PROBLEM REQUIREMENTS -> All of the data is to be written out again exactly, without the pictures.

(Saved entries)

※ ※ ※

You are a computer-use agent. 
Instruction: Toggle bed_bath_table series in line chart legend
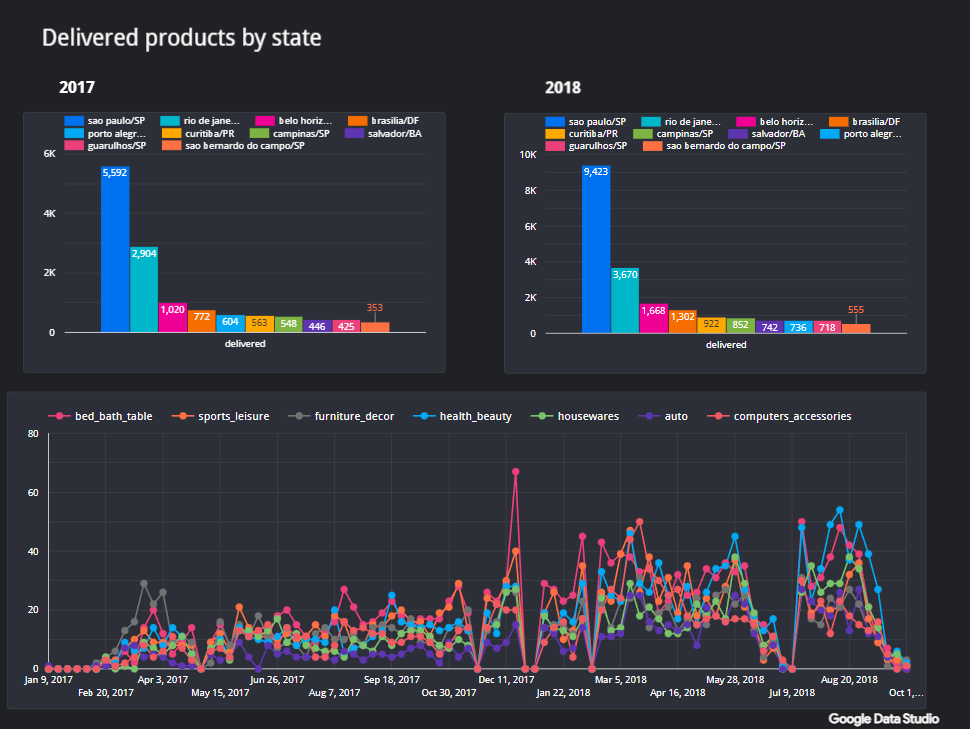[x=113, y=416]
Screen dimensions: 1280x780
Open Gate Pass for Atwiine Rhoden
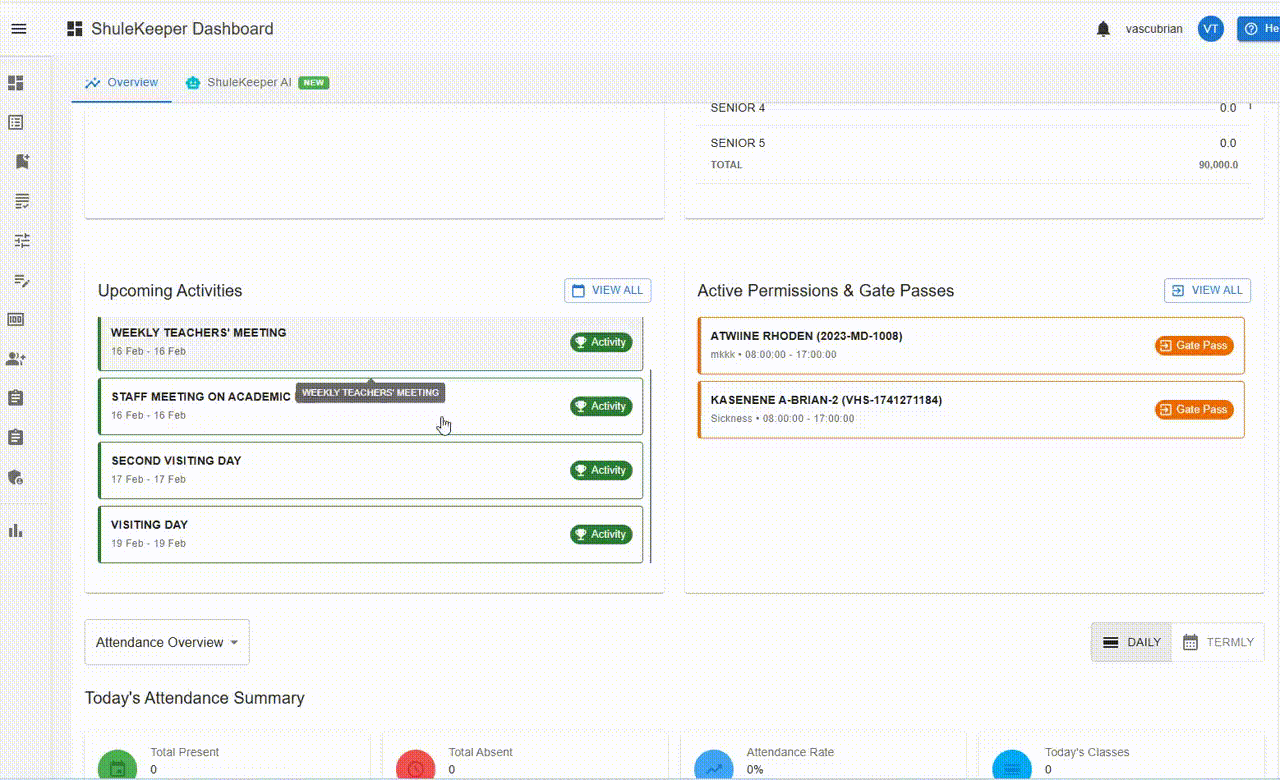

※ ※ ※

OUTPUT ->
You are a computer-use agent. 
Instruction: Toggle bed_bath_table series in line chart legend
[x=113, y=416]
Screen dimensions: 1280x780
Open Gate Pass for Atwiine Rhoden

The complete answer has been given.